Lithium-induced nephrogenic diabetes insipidus: renal effects of amiloride

Abstract

Background and objectives: Polyuria, polydipsia, and nephrogenic diabetes insipidus have been associated with use of psychotropic medications, especially lithium.

Design, setting, participants, & measurements: The impact of psychotropic medications on urinary concentrating ability and urinary aquaporin 2 (AQP2) excretion was investigated after overnight fluid deprivation, and over 6 h after 40 microg of desmopressin (dDAVP), in patients on lithium (n = 45), compared with those on alternate psychotropic medications (n = 42).

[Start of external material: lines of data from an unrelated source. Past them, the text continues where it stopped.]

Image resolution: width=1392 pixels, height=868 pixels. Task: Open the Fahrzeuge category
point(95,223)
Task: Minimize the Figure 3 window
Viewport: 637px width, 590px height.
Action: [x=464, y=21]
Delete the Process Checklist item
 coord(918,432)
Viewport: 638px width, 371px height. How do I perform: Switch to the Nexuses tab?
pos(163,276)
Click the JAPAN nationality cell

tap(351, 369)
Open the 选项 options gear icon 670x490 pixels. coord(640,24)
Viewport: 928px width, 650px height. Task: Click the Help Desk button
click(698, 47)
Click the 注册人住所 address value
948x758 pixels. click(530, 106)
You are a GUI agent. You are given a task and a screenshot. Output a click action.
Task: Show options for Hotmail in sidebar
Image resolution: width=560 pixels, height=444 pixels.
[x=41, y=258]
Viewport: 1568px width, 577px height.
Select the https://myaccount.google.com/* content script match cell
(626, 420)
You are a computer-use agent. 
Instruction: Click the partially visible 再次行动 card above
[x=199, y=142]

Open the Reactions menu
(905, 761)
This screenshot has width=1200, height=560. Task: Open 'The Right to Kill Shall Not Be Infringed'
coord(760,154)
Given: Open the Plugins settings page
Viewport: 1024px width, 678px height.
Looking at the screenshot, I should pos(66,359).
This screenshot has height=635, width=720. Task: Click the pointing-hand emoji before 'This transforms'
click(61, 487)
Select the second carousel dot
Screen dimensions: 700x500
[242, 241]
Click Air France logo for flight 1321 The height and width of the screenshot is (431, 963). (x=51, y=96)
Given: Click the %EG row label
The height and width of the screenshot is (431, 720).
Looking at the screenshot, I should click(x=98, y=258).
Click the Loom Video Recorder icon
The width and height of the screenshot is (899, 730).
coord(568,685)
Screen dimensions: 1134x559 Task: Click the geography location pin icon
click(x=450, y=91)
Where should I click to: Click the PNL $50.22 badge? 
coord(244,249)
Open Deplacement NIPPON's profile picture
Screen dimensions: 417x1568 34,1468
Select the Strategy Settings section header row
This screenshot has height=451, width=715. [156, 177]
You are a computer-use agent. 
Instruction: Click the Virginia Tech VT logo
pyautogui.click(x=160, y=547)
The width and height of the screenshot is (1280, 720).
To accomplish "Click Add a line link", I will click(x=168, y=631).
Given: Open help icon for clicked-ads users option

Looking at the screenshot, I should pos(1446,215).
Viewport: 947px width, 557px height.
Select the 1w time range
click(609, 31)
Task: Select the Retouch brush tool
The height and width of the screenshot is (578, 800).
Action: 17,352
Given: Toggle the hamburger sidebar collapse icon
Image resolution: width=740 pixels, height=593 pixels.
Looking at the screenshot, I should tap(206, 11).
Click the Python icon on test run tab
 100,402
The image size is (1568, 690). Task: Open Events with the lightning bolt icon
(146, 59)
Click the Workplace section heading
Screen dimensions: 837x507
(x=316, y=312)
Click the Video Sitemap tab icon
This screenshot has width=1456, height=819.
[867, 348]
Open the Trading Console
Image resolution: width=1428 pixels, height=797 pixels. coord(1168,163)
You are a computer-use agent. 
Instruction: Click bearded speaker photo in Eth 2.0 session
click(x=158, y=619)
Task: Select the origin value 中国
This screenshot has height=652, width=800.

Results: Those not on lithium demonstrated normal urinary concentrating ability (958 +/- 51 mOsm/kg) and increased urinary excretion of AQP2 (98 +/- 21 fmol/micromol creatinine) and cAMP (410 +/- 15 pmol/micromol creatinine). Participants taking lithium were divided into tertiles according to urinary concentrating ability: normal, >750 mOsm/kg; partial nephrogenic diabetes insipidus (NDI), 750 to 300 mOsm/kg; full NDI, <300 mOsm/kg. Urinary AQP2 concentrations were 70.9 +/- 13.6 fmol/micromol creatinine (normal), 76.5 +/- 10.4 fmol/micromol creatinine (partial NDI), and 27.3 fmol/micromol creatinine (full NDI). Impaired urinary concentrating ability and reduced urinary AQP2, cAMP excretion correlated with duration of lithium therapy. Other psychotropic agents did not impair urinary concentrating ability. Eleven patients on lithium were enrolled in a randomized placebo-controlled crossover trial investigating the actions of amiloride (10 mg daily for 6 wk) on dDAVP-stimulated urinary concentrating ability and AQP2 excretion. Amiloride increased maximal urinary osmolality and AQP2 excretion.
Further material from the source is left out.